US LNG export capacity at end of 2024 stood at roughly 14 Bcf/d of feedgas demand from the eight operating terminals. Capacity under construction or with FERC and DOE authorization in 2024 and 2025 includes: Plaquemines Phase 2 and the full ramp-up of Phase 1 (Venture Global), Corpus Christi Stage 3 (Cheniere), Rio Grande LNG Phase 1 (NextDecade, Brownsville, Texas, FID 2023), Port Arthur LNG Phase 1 (Sempra Infrastructure, FID 2023), and Golden Pass LNG (the ExxonMobil and QatarEnergy joint venture in the Sabine Pass area, FID 2019, expected first cargo 2025 to 2026). The cumulative buildout is expected to bring US LNG feedgas demand from 14 Bcf/d in 2024 to 25 to 30 Bcf/d by 2028 to 2030, making the United States by far the largest single LNG exporter in the world. Qatar, the prior leader, is expanding North Field capacity to approximately 16 Bcf/d of feedgas equivalent over the same horizon, but the US lead is structural rather than transient.
The supply-side response is the Permian and Haynesville takeaway pipeline buildout covered in Chapter 10: Whistler, Permian Highway, Matterhorn Express, Gulf Coast Express, and the Haynesville-to-Gillis trunk projects from DT Midstream, Momentum, and Williams. The Haynesville rig count and the Permian associated-gas growth that the LNG buildout depends on are the production-side inputs that occupy Chapters 6 through 9. The molecules leaving Sabine Pass on a January morning were drilled in the Haynesville two months earlier, gathered through Energy Transfer and Williams field systems, processed at a Targa or DCP cryo plant in northern Louisiana, and delivered to the terminal city gate on a Cheniere or Williams interstate trunk. The shore plant is the visible end of a continental supply chain that the prior chapters built out.

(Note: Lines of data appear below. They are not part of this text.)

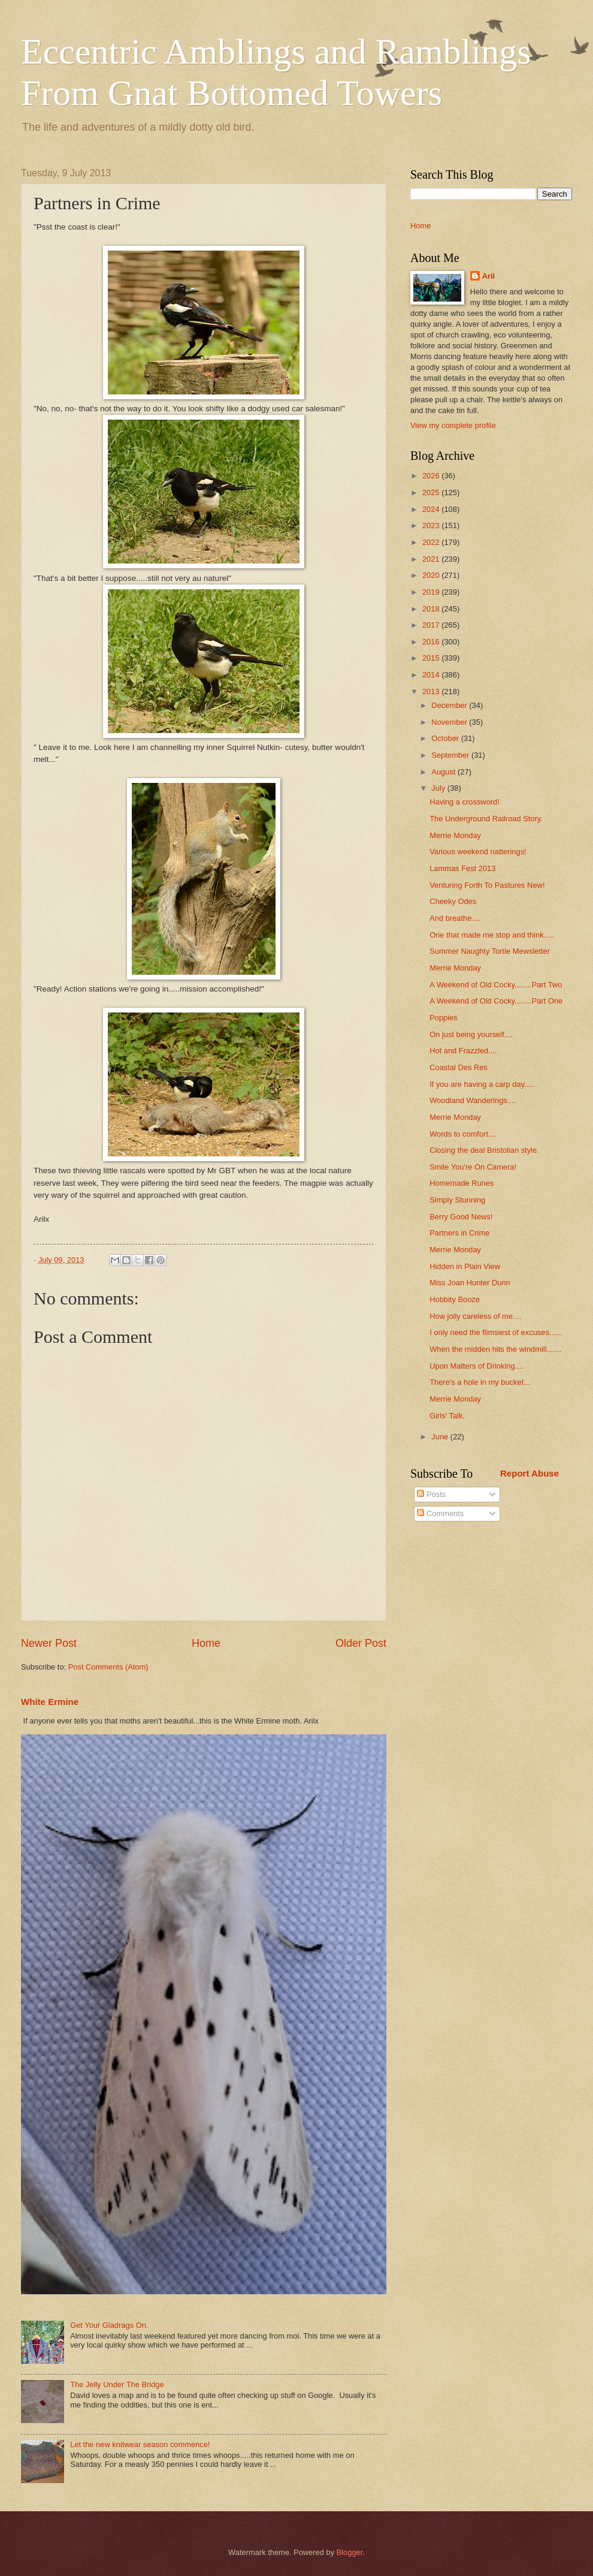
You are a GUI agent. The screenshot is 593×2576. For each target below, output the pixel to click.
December (450, 705)
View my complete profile (453, 425)
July (439, 788)
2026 (431, 475)
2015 (431, 657)
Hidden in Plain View (464, 1266)
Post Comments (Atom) (108, 1666)
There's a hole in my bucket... (479, 1382)
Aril (488, 276)
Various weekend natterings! (478, 851)
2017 (431, 624)
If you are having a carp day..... (482, 1084)
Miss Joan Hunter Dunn (469, 1282)
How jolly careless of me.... (475, 1316)
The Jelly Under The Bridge (117, 2384)
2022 (431, 542)
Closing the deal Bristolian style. (484, 1150)
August (444, 771)
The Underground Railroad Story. (486, 818)
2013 (431, 691)
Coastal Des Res (458, 1067)
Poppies (443, 1017)
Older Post (360, 1643)
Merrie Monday (455, 835)
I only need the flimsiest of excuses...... (495, 1332)
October (446, 738)
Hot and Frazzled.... (463, 1050)
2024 (431, 509)
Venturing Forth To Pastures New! (486, 885)
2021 (431, 559)
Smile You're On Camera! (472, 1166)
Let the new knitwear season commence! (140, 2444)
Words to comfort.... (463, 1133)
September (451, 755)
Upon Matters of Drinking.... (476, 1365)
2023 (431, 525)
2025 (431, 492)
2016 (431, 641)
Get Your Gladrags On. (109, 2325)
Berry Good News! (460, 1216)
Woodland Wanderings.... (472, 1100)
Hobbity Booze (454, 1299)
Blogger (350, 2552)
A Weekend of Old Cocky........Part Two (495, 984)
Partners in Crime (459, 1232)
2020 (431, 575)
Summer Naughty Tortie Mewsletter (489, 951)
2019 (431, 591)
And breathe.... (454, 918)
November (450, 722)
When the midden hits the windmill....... (495, 1349)
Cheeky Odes (452, 901)
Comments (440, 1513)
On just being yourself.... (471, 1034)
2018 (431, 608)
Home (206, 1643)
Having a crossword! (464, 801)
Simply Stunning (457, 1199)
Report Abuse (529, 1473)
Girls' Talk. (447, 1415)
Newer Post (49, 1643)
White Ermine (49, 1702)
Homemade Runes (461, 1183)
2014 (431, 674)
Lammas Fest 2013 (462, 868)
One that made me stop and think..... (491, 934)
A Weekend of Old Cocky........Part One (495, 1000)
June (440, 1436)
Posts (431, 1494)
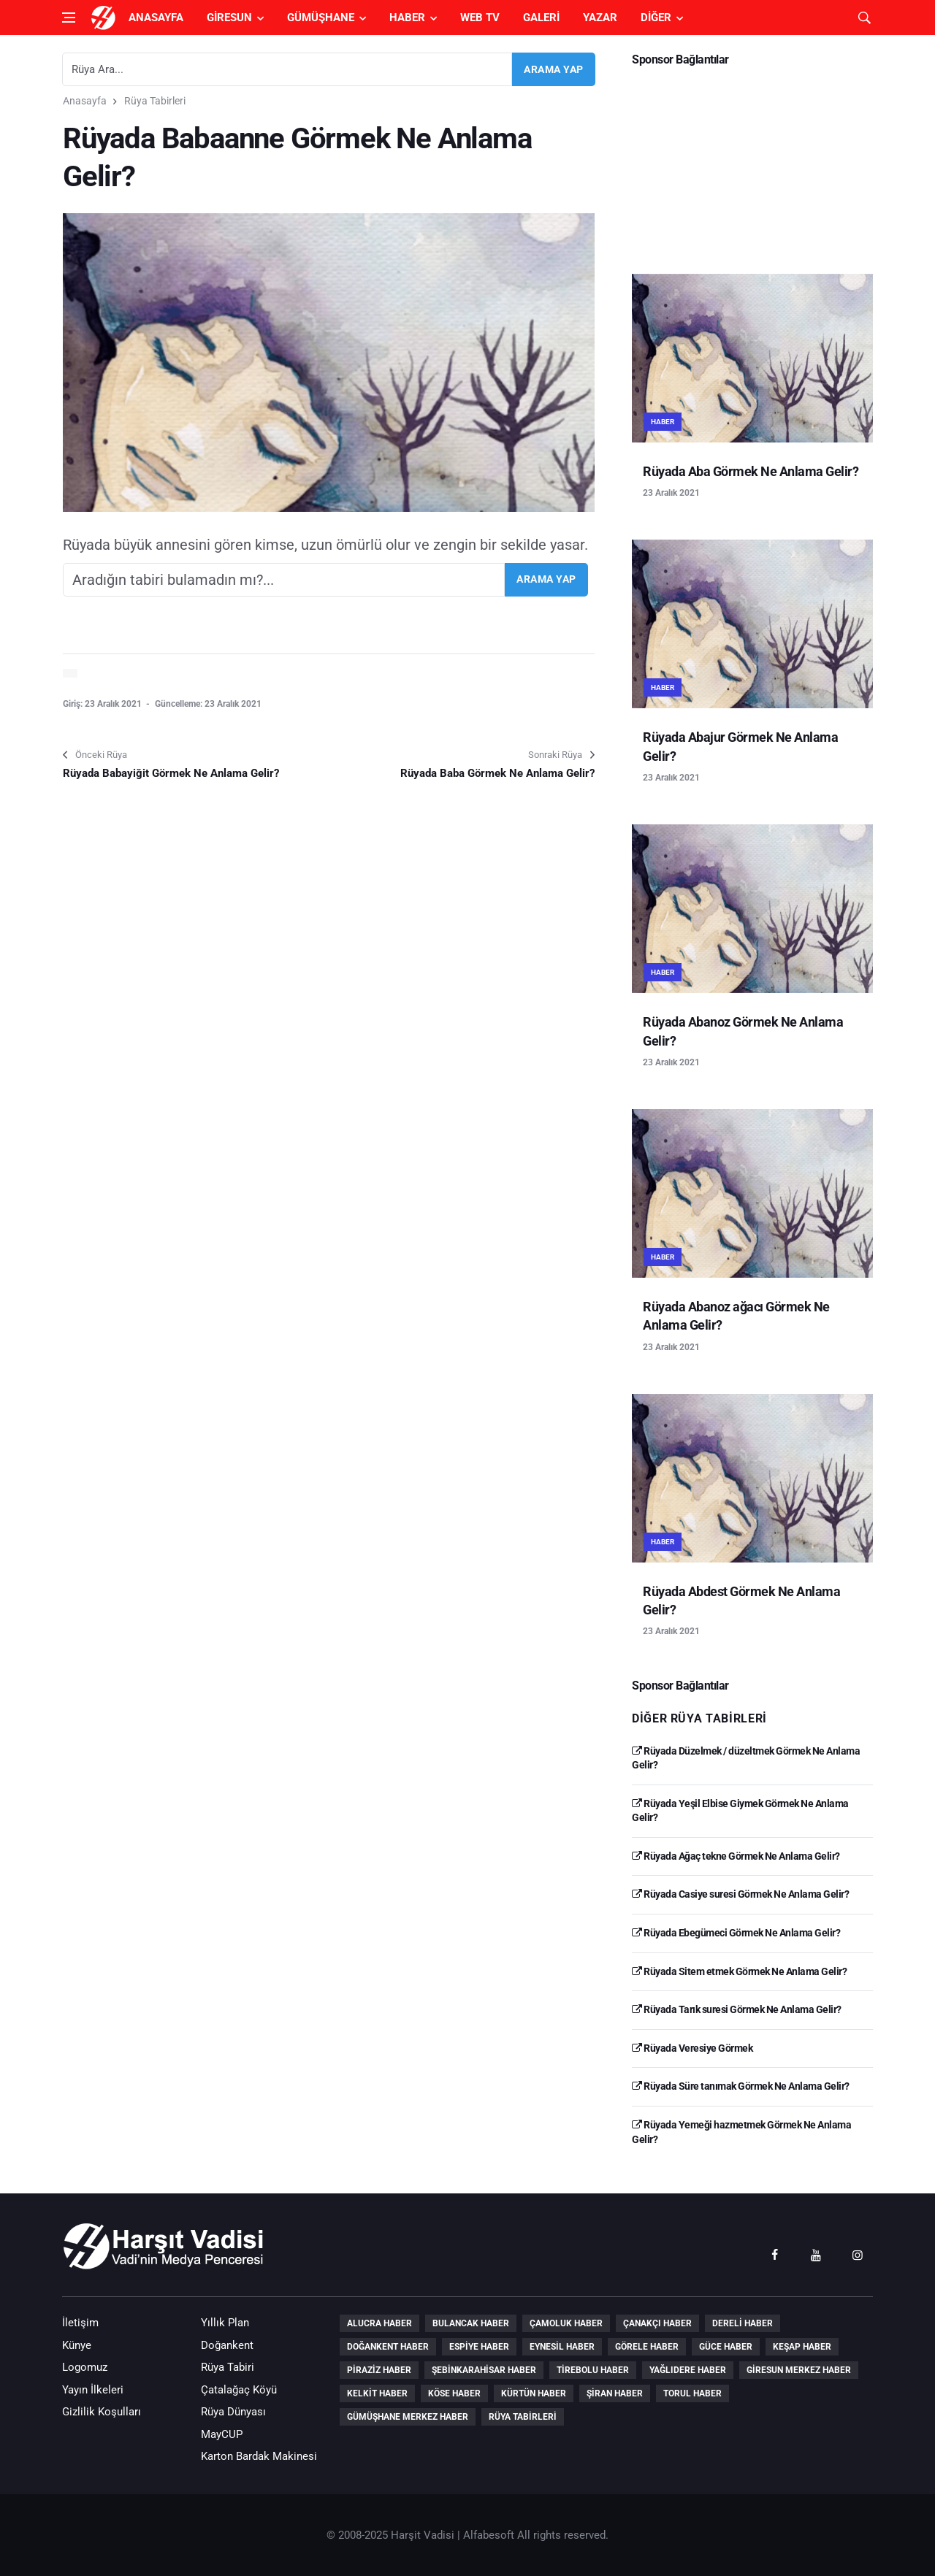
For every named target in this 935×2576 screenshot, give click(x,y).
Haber (407, 17)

The Freeport Fire, June 8, 2022
At roughly 11:40 AM Central Daylight Time on Wed Jun 8, 2022, a section of LNG pipework at the Freeport LNG terminal on Quintana Island, Texas, ruptured at the boundary between the pretreatment unit and the cold box of Train 1. A cryogenic vapor cloud released and ignited. The fire was contained within minutes by the plant’s emergency systems, but the entire three-train facility was forced offline. At the time of the fire, Freeport was producing roughly 2 Bcf/d of US LNG export volume, or about 15 percent of total US LNG export capacity.
The market response was immediate. Henry Hub fell roughly 16 percent on the day, from above $9 per MMBtu to below $8, on the loss of 2 Bcf/d of feedgas demand at the wellhead. TTF rose roughly 18 percent on the same day, from roughly 80 euros per MWh to above 95, on the loss of European-bound cargoes that were already loading at the Quintana jetty. JKM rose by a similar percentage. The PHMSA investigation, completed in 2023, attributed the rupture to fatigue cracking in a section of piping that had been exposed to thermal cycling during commissioning and had not been inspected since. Freeport returned the first train to service in February 2023 and the full facility to commercial operation by April 2023.
The episode was the cleanest single demonstration of how deeply LNG export had integrated US gas markets into the global market: a pipe rupture at a single Texas terminal moved European front-month gas more than the average daily move of the prior decade.
The LNG complex closes the demand-side accounting that Chapters 12 and 13 began. Chapter 15 turns to the price layer that runs underneath all of these flows: the pricing hubs and basis differentials that translate molecules at the wellhead into prices at the city gate, the LNG terminal jetty, and the Asian and European destination markets.